Employees of Toms travel to different countries on "Giving Trips" to deliver shoes to children in person. In 2006, Toms distributed 10,000 pairs of shoes in Argentina. In November 2007, the company distributed 50,000 pairs of shoes to children in South Africa. As of April 2009, Toms had distributed 140,000 pairs of shoes to children in Argentina, Ethiopia, South Africa as well as children in the United States. As of 2012, Toms has given away over one million pairs of shoes in 40 countries.

===Campus clubs===
Students attending colleges across the United States have created TOMS campus clubs. As of March 20, 2014, 281 campus clubs existed in the United States with another dozen located in Canada. By comparison, another nonprofit organization known as Lions Club International was established in 1917 and is known for working to end the cause of blindness, reports 400 Lions’ campus clubs in 42 countries.

==Philanthropy==
===Partnerships===
In 2009 Toms partnered with the Charlize Theron Africa Outreach Project to create limited edition shoes, and used profits to benefit education and medical support in remote areas of Africa suffering from AIDS outbreaks. Toms has also produced shoes with a handlebar mustache symbol in place of the traditional Toms symbol in support of the Movember Foundation. Toms is a supporter of the charity charity: water, with which it has partnered with for several years, including its WaterForward project, which aims to bring clean water to underdeveloped countries. An additional partner charity is FEED, a charity where a consumer will purchase a pair of shoes and the company will donate twelve meals to impoverished schools in addition to a pair of shoes for impoverished children.

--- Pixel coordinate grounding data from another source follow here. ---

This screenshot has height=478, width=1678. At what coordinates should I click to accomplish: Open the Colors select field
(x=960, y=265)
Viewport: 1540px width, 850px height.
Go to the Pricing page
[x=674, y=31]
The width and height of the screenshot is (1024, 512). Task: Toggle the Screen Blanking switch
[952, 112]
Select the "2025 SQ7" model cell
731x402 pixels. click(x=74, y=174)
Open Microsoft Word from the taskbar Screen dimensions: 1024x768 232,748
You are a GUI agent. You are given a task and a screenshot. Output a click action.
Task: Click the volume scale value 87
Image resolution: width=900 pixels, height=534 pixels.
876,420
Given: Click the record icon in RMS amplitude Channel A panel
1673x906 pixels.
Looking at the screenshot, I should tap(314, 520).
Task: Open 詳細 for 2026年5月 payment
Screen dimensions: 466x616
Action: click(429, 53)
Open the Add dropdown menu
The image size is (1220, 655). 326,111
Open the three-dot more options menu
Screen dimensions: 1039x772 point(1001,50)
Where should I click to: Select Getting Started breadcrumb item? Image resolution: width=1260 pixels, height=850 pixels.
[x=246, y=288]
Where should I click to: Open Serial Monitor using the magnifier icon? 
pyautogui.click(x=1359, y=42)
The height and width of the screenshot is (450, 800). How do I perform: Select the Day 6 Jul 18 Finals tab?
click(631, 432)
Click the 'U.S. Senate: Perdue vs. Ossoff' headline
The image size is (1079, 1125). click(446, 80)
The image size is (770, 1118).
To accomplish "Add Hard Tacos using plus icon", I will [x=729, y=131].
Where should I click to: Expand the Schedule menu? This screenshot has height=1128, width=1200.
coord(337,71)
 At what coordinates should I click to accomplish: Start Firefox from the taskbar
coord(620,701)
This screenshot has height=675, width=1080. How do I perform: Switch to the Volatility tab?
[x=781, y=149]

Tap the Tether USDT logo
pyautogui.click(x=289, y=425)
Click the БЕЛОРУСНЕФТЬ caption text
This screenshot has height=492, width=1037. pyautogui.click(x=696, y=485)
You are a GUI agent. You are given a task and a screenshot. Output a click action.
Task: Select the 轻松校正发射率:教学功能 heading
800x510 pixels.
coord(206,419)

The major mission of Toms is that a business, rather than a charity, would help their impact last longer. In his speech at the Second Annual Clinton Global Initiative Mycoskie states that his initial motivation was a disease called podoconiosis—a debilitating and disfiguring disease which causes one's feet to swell along with many other health implications. Also known as "Mossy Foot", podoconiosis is a form of elephantiasis that affects the lymphatic system of the lower legs. The disease is a soil-transmitted disease caused by walking in silica-rich soil. Toms currently works with factories nearby where they perform some of their shoe drops.

===Influence===
The Tom's 'One for One' model has inspired many different companies to adopt similar concepts. Warby Parker, launched in 2010, donates a pair of glasses to someone in need for every pair of glasses it sells. The social business Ruby Cup uses a 'Buy One Give One' model for their menstrual cup venture, benefiting women in Kenya. A Bristol chiropractic center influenced by Mycoskie's Start Something That Matters book started donating £1 to Cherish Uganda for every appointment attended. citizenAID North America launched in 2018, donates life-saving training to US teachers and educators.

===Focus on the Family===
In July 2011, Toms founder Blake Mycoskie participated in an event sponsored by the group Focus on the Family. After being criticized for supporting a socially conservative non-profit, Mycoskie posted an apology on his website stating that he and his handlers had not heard of Focus on the Family before participating in the event and decided it was a mistake. He also stated that he and the company support equal human and civil rights.